エレベーター事故から私たちが学べること(馬 英華の日経新聞電子版ビジネスリーダー記事)

(馬 英華氏の経営者ブログ 2015年11月20日版)

東京エレベーター馬英華写真9月下旬、エレベーター製造大手、シンドラーエレベータのエレベーターにはさまれ高校生が2006年に死亡した事故の判決が言い渡されました。このエレベーターの保守点検を請け負っていた会社の関係者が有罪になり、点検責任者だったシンドラー社員は無罪になったのです(注:東京地検はこの判決を不服として10月9日、東京高裁に控訴した)。

東京都港区で起きたこのエレベーター死亡事故をめぐるケース。これについて意見をいう立場にありません。ただ、こうした事故から引き出せる一般的な教訓があるのではないかと思います。

エレベーターが故障するリスクはなんだと思われますか。もちろん人身事故につながる故障は起きてはならないことですが、実は「いざ止まったら」の対応です。数時間でも止まれば、そのビルで仕事や生活をしている人に多大な迷惑がかかります。高層であれば、いざエレベーターが止まったときの対応も大きくなります。

情報はカルテ

公共団体が持つ不動産などに対し、エレベーター保守の事業者などは一般競争入札によって決められます。ところがいざ入札しようというときに、今後自分たちが保守を担当する可能性のあるエレベーターがどういう状態なのか、分からないことがあります。

事業者にとっては、そのときに開示される情報だけしか手掛かりはありません。情報開示に決まったフォーマットはなく、私たちが必要な包括的な内容――エレベーターの製造年、収容人数など基本情報のほか、「病歴」ともいえる故障情報――が、常に提供されるわけではないのです。自治体によって担当者が教えてくれることもありますし、そうでないこともあります。前任者から人が代わってしまい、提供しようにも分からなくなってしまうこともおうおうにしてあります。

情報は、人間でいえば「カルテ」です。私はこれがとても重要だと考えています。人は調子が悪くなったときに病院へ行きます。その人の既往症が書かれたカルテを見てお医者さんが診断します。このカルテにより、お医者さんは、間違った薬を処方したり、その人に合わない治療をしたりするようなことが避けられますよね。同じことがエレベーターでもいえると思います。

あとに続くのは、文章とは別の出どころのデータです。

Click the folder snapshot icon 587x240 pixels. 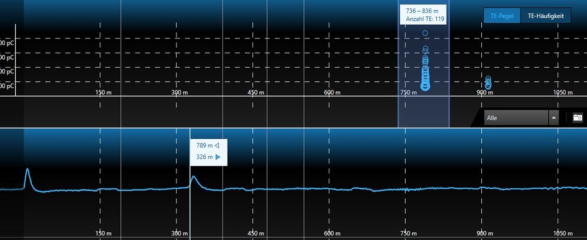(578, 118)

強調したいのは、情報の公開の大事さです。「カルテ」の開示の度合いが上がれば、過去の故障情報をきちんと把握できます。エレベーターの「病歴」を正しく理解することで、同じ故障が起こる可能性を想定できます。異常が疑われる部品などを取り換えたりして、はやめに手を打つことができるでしょう。

ビル所有者、メーカーと保守会社が情報の公開を通して、それぞれ注意したり協力したりして、故障や事故を減らすことはできるのです。

取引をする以上、情報の開示に対する熱意は持ちたいものです。書かれていない何かを推測する経験や能力は必要かもしれません。私は、疑問があれば問い合わせをして、最大限、情報を取ることに努めています。最終的に納得できなければ、仕事は受けてはならないのです。これは業界にかかわらず、すべてのビジネスパーソンが気をつけるべきことではないでしょうか。